Create an Internal Block Diagram (IBD) for Circuit. Add properties for the Source, Resistor and Ground, typed by the corresponding Blocks. Connect the Ports with connectors. The positive pin of the Source is connected to the negative pin of the Resistor. The positive pin of the Resistor is connected to the negative pin of the Source. The Ground is also connected to the negative pin of the Source.

Notice that this follows the same structure as the original circuit diagram, but the symbols for each component have been replaced with properties typed by the Blocks we have defined.

Constraints

Equations define mathematical relationships between numeric properties. In SysML, equations are represented as constraints in Constraint Blocks. Parameters of Constraint Blocks correspond to SimVariables and SimConstants of Blocks ('i', 'v', 'r' in this example), as well as to SimVariables present in the type of the Ports ('pv', 'pi', 'nv', 'ni' in this example).

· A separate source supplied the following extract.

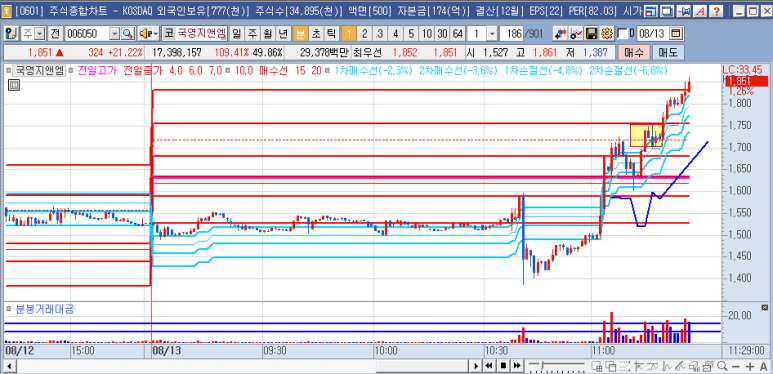This screenshot has width=773, height=374.
Task: Open the calendar date picker icon
Action: (x=676, y=34)
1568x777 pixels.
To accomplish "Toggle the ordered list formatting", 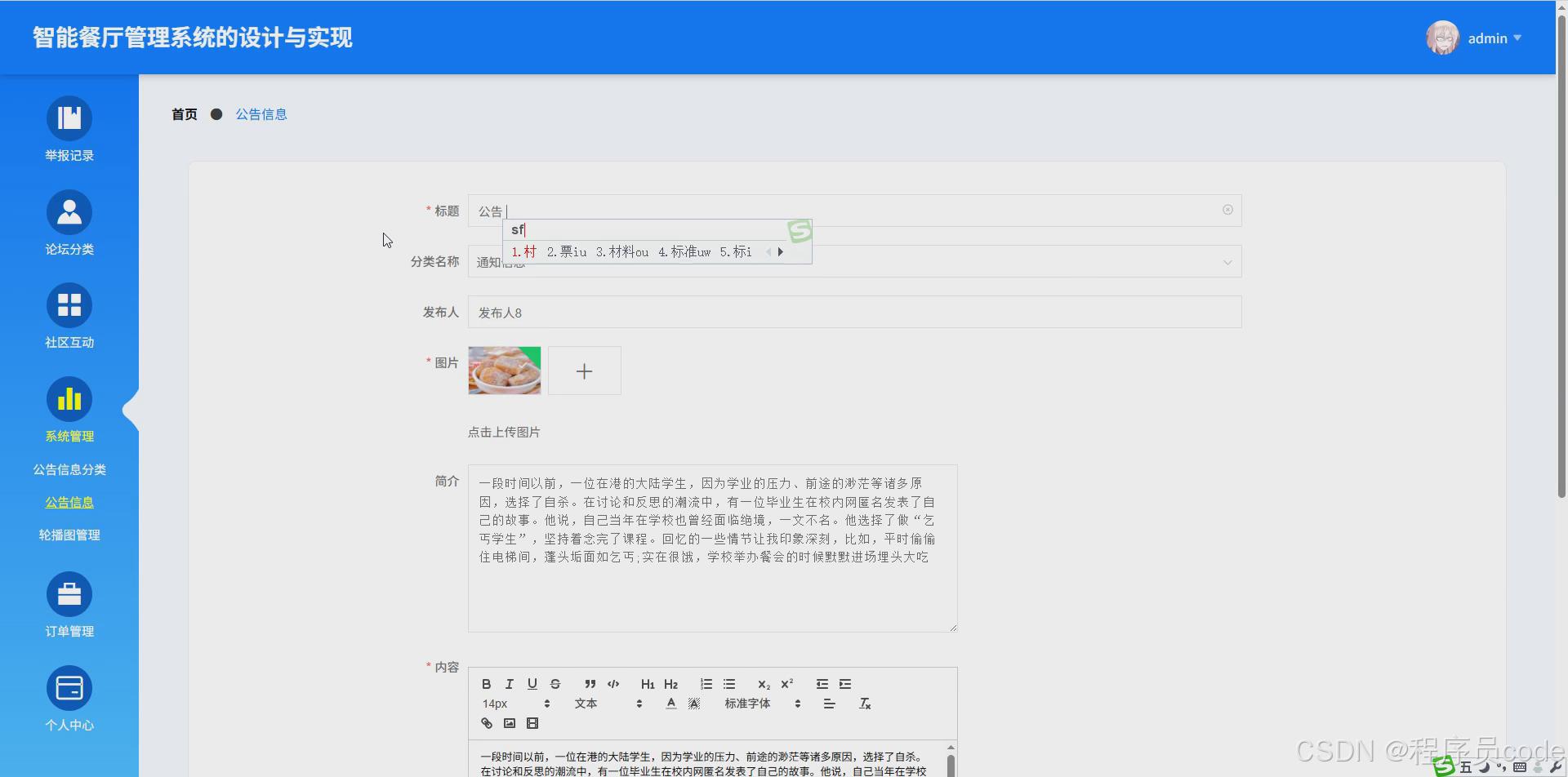I will tap(706, 684).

Create a Constraint Block 'TwoPinComponentConstraint' to define parameters and equations common to sources and resistors. The equations should state that the voltage of the component is equal to the difference between the voltages at the positive and negative pins. The current of the component is equal to the current going through the positive pin. The sum of the currents going through the two pins must add up to zero (one is the negative of the other). The Ground constraint states that the voltage at the Ground pin is zero. The Source constraint defines the voltage as a sine wave with the current simulation time as a parameter. This figure shows what these constraints should look like in a BDD.

Bindings

The values of Constraint parameters are equated to variable and constant values with binding connectors. Create Constraint properties on each Block (properties typed by Constraint Blocks) and bind the Block variables and constants to the Constraint parameters to apply the Constraint to the Block. These figures show the bindings for the Ground, the Source and the Resistor respectively.

For the Ground constraint, bind gc.pv to p.v.

For the Source constraint, bind     sc.pi to p.i,     sc.pv to p.v,      sc.v to v,     sc.i to i,      sc.ni to n.i,      and      sc.nv to n.v .

For the Resistor constraint, bind    rc.pi to p.i,     rc.pv to p.v,     rc.v to v,     rc.i to i,    rc.ni to n.i,    rc.nv to n.v,   and    rc.r to r.

Configure Simulation Behavior

This table shows the detailed steps of the configuration of SysMLSim.

Step

Actions

SysMLSimConfiguration Artifact

  • Select 'Simulate > SysMLSim > Manage > SysMLSim Configuration Manager'
  • From the first toolbar icon drop-down, select 'Create Artifact' and create the Artifact element
  • Select the Package that owns this SysML Model

Create Root elements in Configuration Manager

  • ValueType
  • block
  • constraintBlock

ValueType Substitution

Expand ValueType and for each of Current, Resistance and Voltage select 'SysMLSimReal' from the 'Value' combo box.

Set property as flow

  • Expand 'block' to ChargePort | FlowProperty | i : Current  and select 'SimVariable' from the 'Value' combo box
  • For 'SysMLSimConfiguration' click on the button to open the 'Element Configurations' dialog
  • Set 'isConserved' to 'True'

SysMLSimModel

This is the model we want to simulate: set the block 'Circuit' to be 'SysMLSimModel'.

Run Simulation

In the 'Simulation' page, select the checkboxes against 'resistor.n.v' and 'resistor.p.v' for plotting and click on the Solve button.

The two legends 'resistor.n.v' and 'resistor.p.v' are plotted, as shown.